Dans cette dernière province, par exemple, le kikongo facilite les échanges entre les groupes ethniques ci-après, qui ont chacun son dialecte : Bantandu (Kintandu), Besingombe (kisingombe), Bandibu (kindibu), Bamanyanga (kimanyanga), Bayombe (kiyombe), Basolongo (Kisolongo), Bawoyo (Kiwoyo,) etc.
Langue nationale les différentes capitales de la République Démocratique du Congo (vivi 1885 – 1886) Boma 1886 – 1927, Kinshasa depuis 1927), le Kikongo est aussi parlé au Congo-Brazza et en Angola.
7. Le kikongo évincé de Kinshasa
Langue de la Capitale Léopoldville, où il cohabite avec le lingala, (les traces qu’on trouve aujourd’hui sont les plaques indiquant les passages interdits au bord des chemins de fer, nzila nsiku), le Kikongo, qui est parlé aujourd’hui par environ 12% de la population congolaise, s’est fait évincer de Kinshasa par le lingala à la suite de trois facteurs.
Premièrement, les congrégations religieuses catholiques qui dispensent l’enseignement primaire en lingala. Deuxièmement, le retour massif à Kinshasa de militaires de la Force Publique qui reviennent des différents fronts de la deuxième guerre mondiale (Ethiopie, Nigeria, Egypte, Palestine, Birmanie) où ils ont accomplis de véritables exploits militaires. Ils sont accueillis et adulés comme des héros. Comme tous parlent lingala (qui est la langue officielle de d’armée), la mode, pour les jeunes kinois, est de parler leur langue, le lingala. Troisièmement, enfin, la musique congolaise moderne naissante utilise le lingala. Souvenons-nous que le premier tube de la Rumba congolaise, la chanson « Marie-louise » de Wendo Kolosoy en 1949 est chanté en lingala.
Perdant du terrain face au lingala, le kikongo a connu une petite extension dans la zone du Tshiluba à Ilebo.
8. Le Tshiluba
Le tshiluba est différent du kiluba
Il faut d’abord faire la différence entre la langue Tshiluba, que nous allons voir, qui est la langue nationale utilisée par les tribus de l’espace Grand Kasaï pour se comprendre, du Kiluba qui est la langue vernaculaire des balubas du Katanga.

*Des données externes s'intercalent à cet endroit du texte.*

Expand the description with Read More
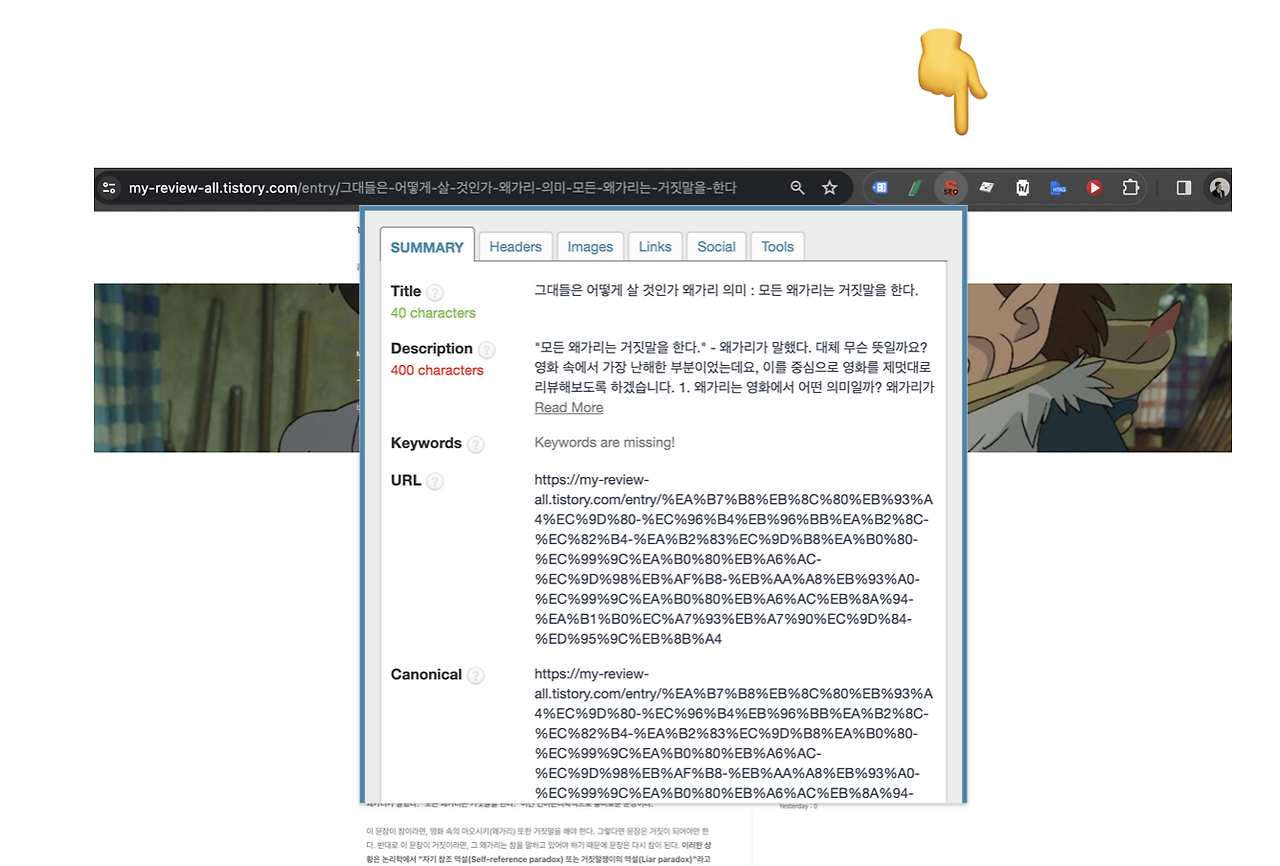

En effet, il existe deux tribus distinctes au Congo, même si elles revendiquent un ancêtre commun (Ilunga Mbidji), les balubas du Katanga, qu’on appelle aussi communément les balubakat (Laurent-Désiré Kabila, Gabriel Kyungu wa Kumwanza (paix à son âme) Ngoi Mukena, Célestin Mbuyu. . . ) et les balubas du Kasaï ; avec ses deux sensibilités : les luluwa dans l’ancienne province du Kasaï occidental (Mabi Mulumba, Claudel Lubaya, Clément Kanku, Jean-Pierre Tshimanga . . .) et les luba au sens strict dans celle du Kasaï Oriental (Etienne Tshisekedi, Raymond Tshibanda, Francois Mwamba, Dominique Kanku. . .). Les luba du Katanga parlent kiluba tandis que ceux du Kasaï parlent tshiluba.
Le tshiluba, qui est parlé aujourd’hui par 16,4% de la population congolaise, est à la fois langue vernaculaire (propre aux luba-luluwa du Kasaï) et langue véhiculaire ; elle permet aux autres tribus habitant l’espace Kasaï de communiquer entre elles. Un pende de Tshikapa peut converser avec un Kanyoka, un songye de la Lomami peut communiquer avec un kete de Lwiza.
9. Tous ceux qui parlent tshiluba ne sont pas lubas
La conséquence est que tous ceux qui parlent tshiluba ne sont pas des lubas. En effet, il existe plusieurs tribus au Kasaï qui ne sont pas lubas ; mais, qui utilisent le Tshiluba comme langue intertribale en plus de leurs propres langues. Par exemple, les kuba (Evariste Boshab, Mira Ndjoku, le grand Chef Lukengu….) ; les songye (Kitenge Yesu, Adoplhe Lumanu, prof. Katanga Mukumadi, Mulenda Mbo, Yoko Yakembe, Constant Mutamba…) ; les Kanyoka (Angélique Milemba, Dr Sulu...) ;
les Salampasu (Patrick-aimé et Delly Sesanga…) ; les Lualua (Guillaume Manjolo,…) ; les pende de Tshikapa (Maker Mwangu,…) ; etc.
L’imposition du tshiluba, comme les autres langues nationales, s’est fait à travers l’enseignement primaire. Dans les quatre espaces linguistiques de notre pays, l’enseignement primaire est obligatoire dans l’une des quatre langues nationales.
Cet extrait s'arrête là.